- Your task
Reproduce verbatim every line from the one containing "Given: Check the box for asset FA-000001" through the one containing "Viewport: 959px width, 498px height. (28, 55)", both included.

── Supplied records ──

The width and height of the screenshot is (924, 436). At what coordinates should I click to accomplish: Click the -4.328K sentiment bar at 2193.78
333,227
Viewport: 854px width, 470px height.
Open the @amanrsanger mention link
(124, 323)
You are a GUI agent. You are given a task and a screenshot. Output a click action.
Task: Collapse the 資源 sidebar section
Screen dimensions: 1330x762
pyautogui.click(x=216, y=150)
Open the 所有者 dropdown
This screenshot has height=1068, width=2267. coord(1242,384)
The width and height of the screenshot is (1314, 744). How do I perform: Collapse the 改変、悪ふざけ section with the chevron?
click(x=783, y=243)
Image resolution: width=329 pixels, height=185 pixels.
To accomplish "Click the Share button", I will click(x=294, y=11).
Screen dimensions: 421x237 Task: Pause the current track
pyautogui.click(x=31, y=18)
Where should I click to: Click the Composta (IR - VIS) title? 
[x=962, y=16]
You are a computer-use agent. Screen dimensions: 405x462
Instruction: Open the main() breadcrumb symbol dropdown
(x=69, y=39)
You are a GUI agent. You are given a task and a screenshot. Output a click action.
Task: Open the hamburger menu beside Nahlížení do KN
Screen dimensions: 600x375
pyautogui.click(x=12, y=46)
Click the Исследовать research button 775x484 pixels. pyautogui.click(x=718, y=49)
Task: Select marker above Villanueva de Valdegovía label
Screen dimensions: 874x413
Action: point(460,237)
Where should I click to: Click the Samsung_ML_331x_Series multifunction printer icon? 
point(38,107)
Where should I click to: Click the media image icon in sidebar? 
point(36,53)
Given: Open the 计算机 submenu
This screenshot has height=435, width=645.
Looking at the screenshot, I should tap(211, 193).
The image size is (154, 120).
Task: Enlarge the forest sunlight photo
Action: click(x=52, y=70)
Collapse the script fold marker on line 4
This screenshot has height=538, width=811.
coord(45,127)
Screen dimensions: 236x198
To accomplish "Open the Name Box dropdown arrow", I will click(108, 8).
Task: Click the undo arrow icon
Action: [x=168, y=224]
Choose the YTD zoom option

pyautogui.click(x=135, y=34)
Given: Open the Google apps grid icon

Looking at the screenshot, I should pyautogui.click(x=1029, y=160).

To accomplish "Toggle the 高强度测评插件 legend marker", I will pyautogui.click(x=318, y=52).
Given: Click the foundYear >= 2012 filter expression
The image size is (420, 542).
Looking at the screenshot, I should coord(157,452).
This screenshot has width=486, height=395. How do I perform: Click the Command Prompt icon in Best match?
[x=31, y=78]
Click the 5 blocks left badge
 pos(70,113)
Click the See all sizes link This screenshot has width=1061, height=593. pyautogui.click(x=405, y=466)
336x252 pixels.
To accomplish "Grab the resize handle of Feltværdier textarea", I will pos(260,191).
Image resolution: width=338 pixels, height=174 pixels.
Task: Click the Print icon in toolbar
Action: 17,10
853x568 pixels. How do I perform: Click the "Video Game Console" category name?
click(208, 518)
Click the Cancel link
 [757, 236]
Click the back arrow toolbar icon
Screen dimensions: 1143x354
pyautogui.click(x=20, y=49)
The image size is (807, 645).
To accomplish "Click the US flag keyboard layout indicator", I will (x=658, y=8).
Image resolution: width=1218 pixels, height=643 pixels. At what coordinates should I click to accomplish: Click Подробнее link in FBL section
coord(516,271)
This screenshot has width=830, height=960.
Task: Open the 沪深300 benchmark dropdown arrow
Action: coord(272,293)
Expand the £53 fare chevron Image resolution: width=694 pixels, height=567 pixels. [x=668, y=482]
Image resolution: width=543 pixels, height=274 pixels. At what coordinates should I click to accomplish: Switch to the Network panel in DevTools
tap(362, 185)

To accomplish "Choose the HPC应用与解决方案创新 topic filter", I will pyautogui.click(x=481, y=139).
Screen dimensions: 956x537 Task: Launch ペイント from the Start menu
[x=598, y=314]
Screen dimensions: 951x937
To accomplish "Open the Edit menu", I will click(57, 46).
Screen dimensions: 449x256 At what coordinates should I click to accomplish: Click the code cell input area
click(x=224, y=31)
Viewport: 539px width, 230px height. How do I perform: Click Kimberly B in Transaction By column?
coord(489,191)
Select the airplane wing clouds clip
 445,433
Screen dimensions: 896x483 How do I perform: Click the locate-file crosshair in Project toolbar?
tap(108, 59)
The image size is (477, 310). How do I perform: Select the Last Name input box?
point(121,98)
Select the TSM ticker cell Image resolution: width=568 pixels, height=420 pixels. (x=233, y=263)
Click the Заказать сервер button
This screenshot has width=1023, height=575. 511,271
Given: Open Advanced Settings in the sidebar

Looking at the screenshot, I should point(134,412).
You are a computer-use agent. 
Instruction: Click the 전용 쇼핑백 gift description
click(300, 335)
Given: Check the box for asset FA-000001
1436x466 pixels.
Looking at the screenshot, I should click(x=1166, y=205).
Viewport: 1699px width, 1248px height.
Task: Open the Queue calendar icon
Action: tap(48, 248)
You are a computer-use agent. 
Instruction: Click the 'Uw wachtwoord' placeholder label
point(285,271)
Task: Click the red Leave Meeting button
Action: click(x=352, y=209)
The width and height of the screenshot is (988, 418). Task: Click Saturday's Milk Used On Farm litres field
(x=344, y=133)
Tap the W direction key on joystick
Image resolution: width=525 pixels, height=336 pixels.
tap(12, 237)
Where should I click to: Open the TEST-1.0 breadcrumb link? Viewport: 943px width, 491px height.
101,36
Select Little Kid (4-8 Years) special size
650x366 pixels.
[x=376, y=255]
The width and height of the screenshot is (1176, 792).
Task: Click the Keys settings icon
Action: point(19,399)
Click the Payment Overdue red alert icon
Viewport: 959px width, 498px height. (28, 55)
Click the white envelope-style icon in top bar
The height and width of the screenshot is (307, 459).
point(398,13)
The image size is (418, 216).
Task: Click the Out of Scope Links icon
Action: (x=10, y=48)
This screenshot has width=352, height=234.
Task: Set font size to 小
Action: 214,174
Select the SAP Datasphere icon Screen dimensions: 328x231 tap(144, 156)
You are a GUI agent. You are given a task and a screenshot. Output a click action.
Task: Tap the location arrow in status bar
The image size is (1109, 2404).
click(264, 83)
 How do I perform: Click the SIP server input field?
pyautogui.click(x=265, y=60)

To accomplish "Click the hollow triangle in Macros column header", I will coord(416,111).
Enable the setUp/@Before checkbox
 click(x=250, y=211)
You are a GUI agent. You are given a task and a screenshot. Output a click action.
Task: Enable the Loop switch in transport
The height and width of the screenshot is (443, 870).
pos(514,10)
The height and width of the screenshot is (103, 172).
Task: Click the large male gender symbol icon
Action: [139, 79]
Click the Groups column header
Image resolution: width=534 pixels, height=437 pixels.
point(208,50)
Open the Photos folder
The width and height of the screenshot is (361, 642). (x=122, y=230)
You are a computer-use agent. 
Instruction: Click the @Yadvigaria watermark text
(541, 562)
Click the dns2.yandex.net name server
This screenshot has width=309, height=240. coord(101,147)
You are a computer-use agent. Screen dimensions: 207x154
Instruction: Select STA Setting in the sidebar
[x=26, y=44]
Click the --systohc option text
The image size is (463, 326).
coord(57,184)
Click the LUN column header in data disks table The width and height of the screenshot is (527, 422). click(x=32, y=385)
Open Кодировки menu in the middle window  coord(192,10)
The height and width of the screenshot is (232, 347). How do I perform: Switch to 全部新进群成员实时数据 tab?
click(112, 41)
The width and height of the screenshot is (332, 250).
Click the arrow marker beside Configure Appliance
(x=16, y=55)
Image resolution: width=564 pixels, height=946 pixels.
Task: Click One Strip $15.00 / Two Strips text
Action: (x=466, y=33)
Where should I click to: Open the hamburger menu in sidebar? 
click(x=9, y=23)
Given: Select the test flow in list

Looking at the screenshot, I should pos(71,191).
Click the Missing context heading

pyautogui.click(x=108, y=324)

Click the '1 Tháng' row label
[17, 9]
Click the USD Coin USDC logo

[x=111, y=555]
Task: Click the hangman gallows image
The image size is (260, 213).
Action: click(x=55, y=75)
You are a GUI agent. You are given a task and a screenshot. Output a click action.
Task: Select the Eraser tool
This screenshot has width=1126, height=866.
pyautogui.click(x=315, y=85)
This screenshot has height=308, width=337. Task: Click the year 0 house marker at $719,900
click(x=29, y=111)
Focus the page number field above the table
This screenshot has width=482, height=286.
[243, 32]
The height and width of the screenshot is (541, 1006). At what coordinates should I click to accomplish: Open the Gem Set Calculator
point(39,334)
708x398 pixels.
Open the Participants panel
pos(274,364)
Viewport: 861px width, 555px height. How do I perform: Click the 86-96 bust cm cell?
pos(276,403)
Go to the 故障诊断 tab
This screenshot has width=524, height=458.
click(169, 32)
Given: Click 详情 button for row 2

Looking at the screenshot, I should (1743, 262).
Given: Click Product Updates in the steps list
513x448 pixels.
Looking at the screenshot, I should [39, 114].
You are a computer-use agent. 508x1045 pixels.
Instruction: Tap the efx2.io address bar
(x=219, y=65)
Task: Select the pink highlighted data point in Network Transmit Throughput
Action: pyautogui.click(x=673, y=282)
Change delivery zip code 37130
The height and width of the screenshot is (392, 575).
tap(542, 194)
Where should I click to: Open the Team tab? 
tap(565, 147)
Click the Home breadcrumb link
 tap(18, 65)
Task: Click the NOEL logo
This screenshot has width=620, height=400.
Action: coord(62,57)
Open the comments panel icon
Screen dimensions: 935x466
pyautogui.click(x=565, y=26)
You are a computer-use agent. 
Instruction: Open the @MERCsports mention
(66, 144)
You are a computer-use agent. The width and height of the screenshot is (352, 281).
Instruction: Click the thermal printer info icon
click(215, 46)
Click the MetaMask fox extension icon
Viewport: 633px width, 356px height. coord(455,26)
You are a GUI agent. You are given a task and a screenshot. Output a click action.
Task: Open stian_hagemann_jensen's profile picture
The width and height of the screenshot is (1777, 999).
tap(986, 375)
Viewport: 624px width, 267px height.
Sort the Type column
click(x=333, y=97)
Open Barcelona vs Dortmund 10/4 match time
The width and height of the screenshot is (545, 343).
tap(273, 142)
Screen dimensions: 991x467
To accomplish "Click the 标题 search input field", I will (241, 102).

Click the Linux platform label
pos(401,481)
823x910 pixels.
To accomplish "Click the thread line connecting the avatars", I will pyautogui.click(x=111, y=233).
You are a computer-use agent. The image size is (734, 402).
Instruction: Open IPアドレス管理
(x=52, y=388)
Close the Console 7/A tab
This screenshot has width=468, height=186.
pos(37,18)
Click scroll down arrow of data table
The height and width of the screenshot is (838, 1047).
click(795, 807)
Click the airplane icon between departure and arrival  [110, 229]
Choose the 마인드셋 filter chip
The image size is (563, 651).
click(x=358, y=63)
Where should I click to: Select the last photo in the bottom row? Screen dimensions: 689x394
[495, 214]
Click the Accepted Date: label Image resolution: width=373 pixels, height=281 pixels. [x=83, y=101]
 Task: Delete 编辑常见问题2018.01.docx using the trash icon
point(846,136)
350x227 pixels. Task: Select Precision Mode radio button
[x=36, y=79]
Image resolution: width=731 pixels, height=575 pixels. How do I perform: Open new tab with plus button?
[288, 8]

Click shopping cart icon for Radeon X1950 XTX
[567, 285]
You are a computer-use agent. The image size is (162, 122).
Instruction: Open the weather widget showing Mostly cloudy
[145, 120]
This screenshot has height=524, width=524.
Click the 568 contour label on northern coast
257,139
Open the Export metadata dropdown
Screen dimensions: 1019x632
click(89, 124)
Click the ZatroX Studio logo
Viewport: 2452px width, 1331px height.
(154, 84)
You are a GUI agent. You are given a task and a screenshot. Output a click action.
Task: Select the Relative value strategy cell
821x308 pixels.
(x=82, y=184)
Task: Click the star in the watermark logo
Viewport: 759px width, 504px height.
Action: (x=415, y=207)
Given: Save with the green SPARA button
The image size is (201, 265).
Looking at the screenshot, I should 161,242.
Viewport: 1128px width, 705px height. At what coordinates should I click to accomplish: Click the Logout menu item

───

- Response to the exercise
Given: Check the box for asset FA-000001
1436x466 pixels.
Looking at the screenshot, I should click(x=1166, y=205).
Viewport: 1699px width, 1248px height.
Task: Open the Queue calendar icon
Action: tap(48, 248)
You are a computer-use agent. 
Instruction: Click the 'Uw wachtwoord' placeholder label
point(285,271)
Task: Click the red Leave Meeting button
Action: click(x=352, y=209)
The width and height of the screenshot is (988, 418). Task: Click Saturday's Milk Used On Farm litres field
(x=344, y=133)
Tap the W direction key on joystick
Image resolution: width=525 pixels, height=336 pixels.
tap(12, 237)
Where should I click to: Open the TEST-1.0 breadcrumb link? Viewport: 943px width, 491px height.
101,36
Select Little Kid (4-8 Years) special size
650x366 pixels.
[x=376, y=255]
The width and height of the screenshot is (1176, 792).
Task: Click the Keys settings icon
Action: point(19,399)
Click the Payment Overdue red alert icon
Viewport: 959px width, 498px height. (28, 55)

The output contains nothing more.